Still, as with postage stamps, statues of the living seem somehow disconcerting. And very few statues are located at quite such weighty symbolic crossroads as this one. The statue's back is to what was in 1993 renamed James Brown Boulevard, which cuts from Broad Street for a mile, deep into the neighborhood where James Brown was raised from age six, by his aunts, in a Twiggs Street house that was a den of what James Brown himself calls "gambling, moonshine liquor and prostitution." The neighborhood around Twiggs is still devastatingly sunk in poverty's ruin. The shocking depths of deprivation from which James Brown excavated himself are still intact, frozen in time, almost like a statue. A photographer would be hard-pressed to snap a view in this neighborhood that couldn't, apart from the make of the cars, slip neatly into Walker Evans' portfolio of Appalachian scenes from Let Us Now Praise Famous Men. Except, of course, that everyone in Augusta's Appalachia is black.

This we Know: the James Brown Show begins without James Brown. James Brown, a man who is also an idea, a problem, a method, etc., will have to be invoked, summoned from some other place. The rendezvous between James Brown and his audience — you — is not a simple thing. When the opening acts are done and the waiting is over, you will first be in the hands of James Brown's band. It is the band that begins the Show. The band is there to help, to negotiate a space for you to encounter James Brown; it is there, if you will, to take you to the bridge. The band is itself the medium within which James Brown will be summoned, the terms under which he might be enticed into view.

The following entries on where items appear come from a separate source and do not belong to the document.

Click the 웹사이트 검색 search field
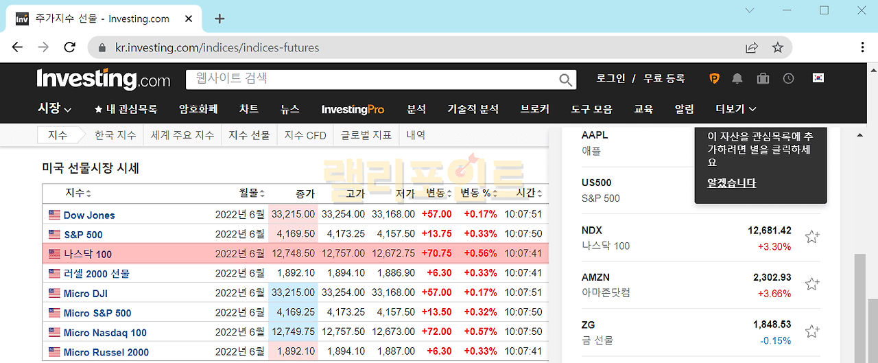 click(x=370, y=79)
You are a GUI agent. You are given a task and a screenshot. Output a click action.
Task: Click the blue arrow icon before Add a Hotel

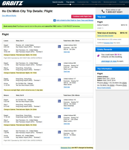pyautogui.click(x=55, y=20)
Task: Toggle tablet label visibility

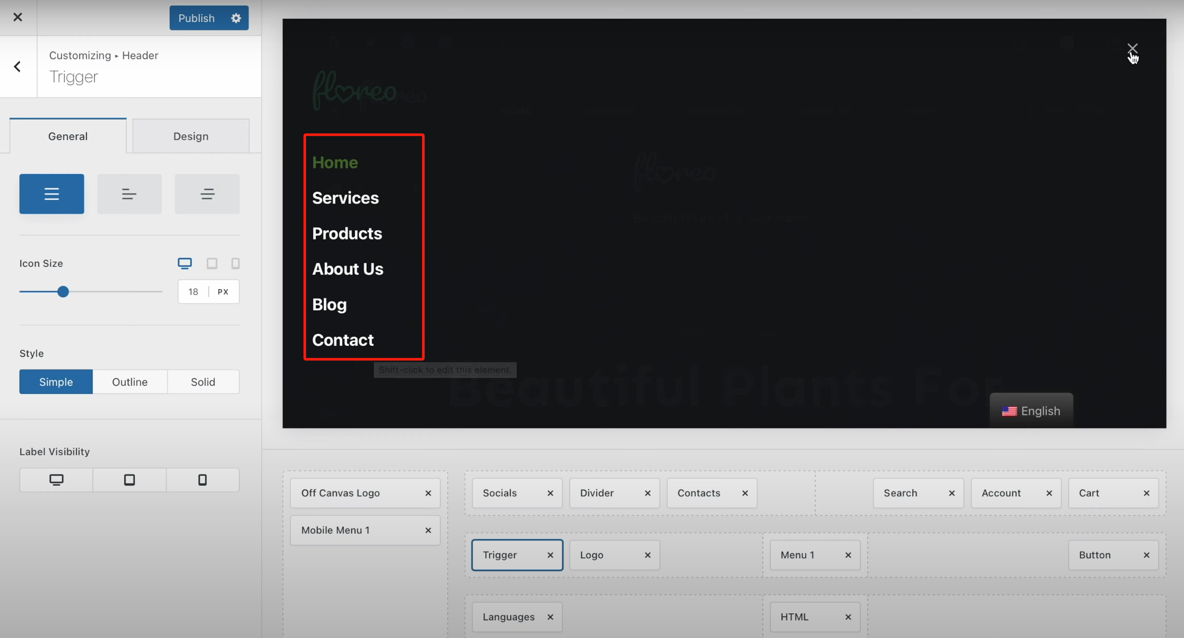Action: pos(129,480)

The James Brown Band takes the form, onstage, of an animated frieze or hieroglyphic, timeless in a very slightly seedy, showbiz way but happily so, rows of men in red tuxedos, jitterbugging in lock step even as they miraculously conjure from instruments a perfect hurricane of music: a rumbling, undulating-insinuating (underneath), shimmery-peppery (up on top) braided waveform of groove. The players seem jolly and amazed witnesses to their own virtuosity. They resemble humble, gracious ushers or porters, welcoming you to the enthrallingly physical, jubilant, encompassing groove that pours out of their instruments. It's as if they were merely widening for you a portal offering entry into some new world, a world as much visual and emotional as aural — for, in truth, a first encounter with the James Brown Show can feel like a bodily passage, a deal your mind wasn't sure it was ready for your body to strike with these men and their instruments and the ludicrous, almost cruelly anticipatory drama of their attempt to beckon the star of the show into view. Yes, it's made unmistakable, in case you forgot, that this is merely a prelude, a throat-clearing, though the band has already rollicked through three or four recognizable numbers in succession; we're waiting for something. The name of the something is James Brown. You indeed fear, despite all sense, that something is somehow wrong: Perhaps he's sick or reluctant, or perhaps there's been a mistake. There is no James Brown, it was merely a rumor. Thankfully, someone has told you what to do — you chant, gladly: "James Brown! James Brown!" A natty little man with a pompadour comes onstage and with a booming, familiar voice asks you if you Are Ready for Star Time, and you find yourself confessing that you Are.